I come from a long line of anonymous dead. They led modest, respectable lives. They loved their families, practiced their religion to varying degrees and, after death, were buried in the Catholic cemeteries of the City of New York. They have submerged with barely a trace. It is my fate as well.

When my German-born grandfather died in 1933, he left my grandmother his share of a successful business and a fine house in Hollis, Queens. She said, “My life is over!” and then lived another 40 years. When she finally did die at age 91 after 10 years in a nursing home, the business had passed on to others. Her beloved house was gone. Her fine “things,” her china, her glassware, her furniture, had long been distributed among her children and grandchildren.

This once beautiful young mother of five had presided over a happy, placid and prosperous German-American household in the first third of the 20th century and had then experienced a pinched respectability for most of the rest of her life. By the time she was buried beside my grandfather in Saint John’s Cemetery in Queens, her children had been supporting her for years. My father remarked several times that when he went to the nursing home after the funeral to pick up her belongings everything fit in a small shopping bag.
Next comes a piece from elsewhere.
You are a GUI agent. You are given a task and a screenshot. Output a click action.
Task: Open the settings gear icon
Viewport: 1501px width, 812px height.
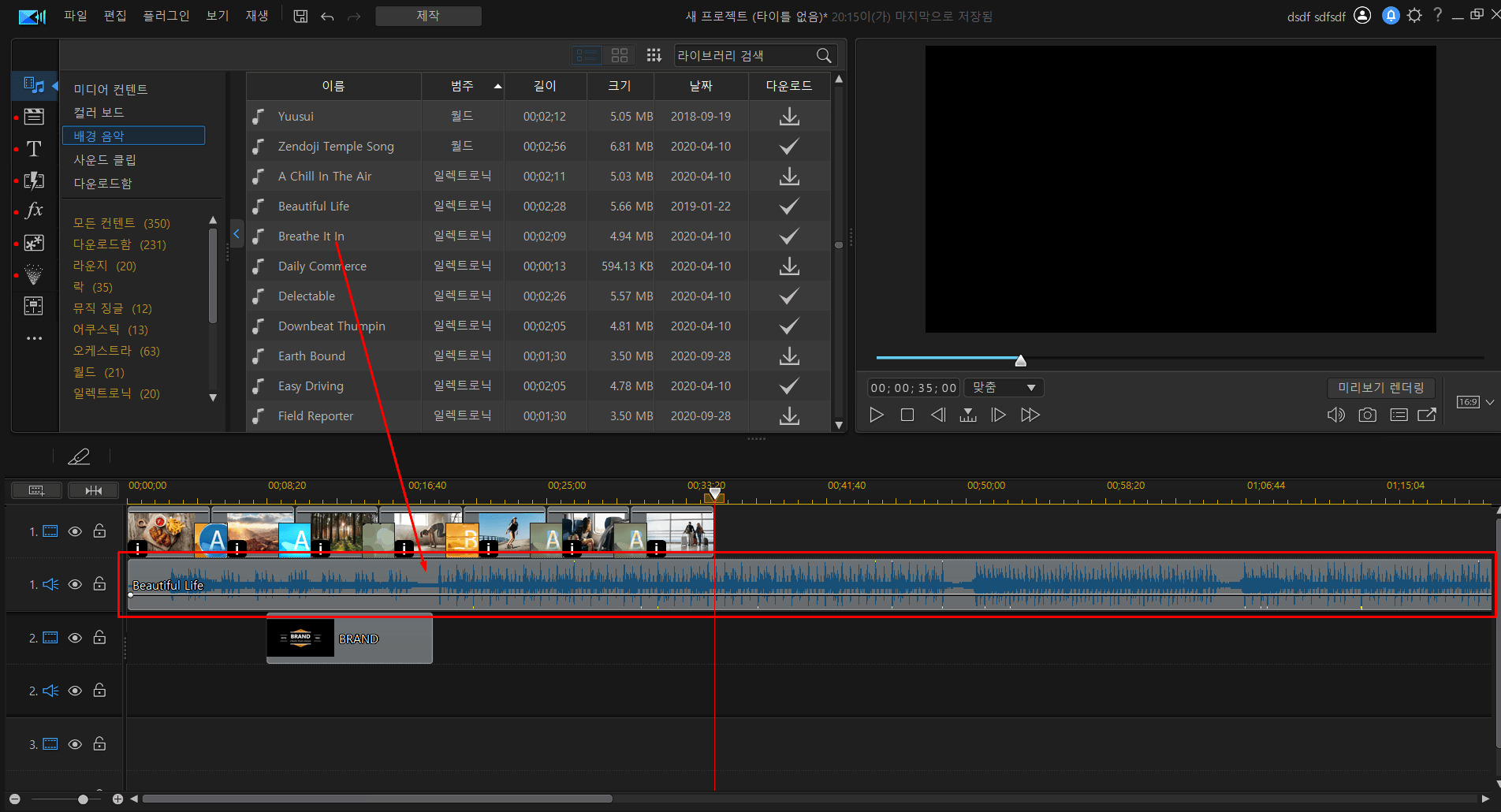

Now, except for an occasional reference when my cousins and I try to puzzle out something about our parents, she seems almost forgotten. As far as I know, no one ever goes to visit her grave.

More than 30 years later, her last surviving child, my father, died at age 96. Like my grandmother before them, my father and my mother, who had died just two years before, had also enjoyed many fine things, good china, sterling silver, Waterford glassware and stylish clothes. Unlike her, they left small but tidy estates, having retired from the New York City Public School System with generous pensions and medical benefits.

As their vision, health and mobility declined and their ability to live independently became ever more attenuated, my parents would never confront the fact that so many of the “things” they had spent their lives lovingly assembling had become more a burden than a pleasure. Many were disintegrating before their eyes. My mother adamantly refused even to consider throwing things out. After she died, my father would not hear of throwing them out either. He even insisted on keeping her outmoded evening dresses.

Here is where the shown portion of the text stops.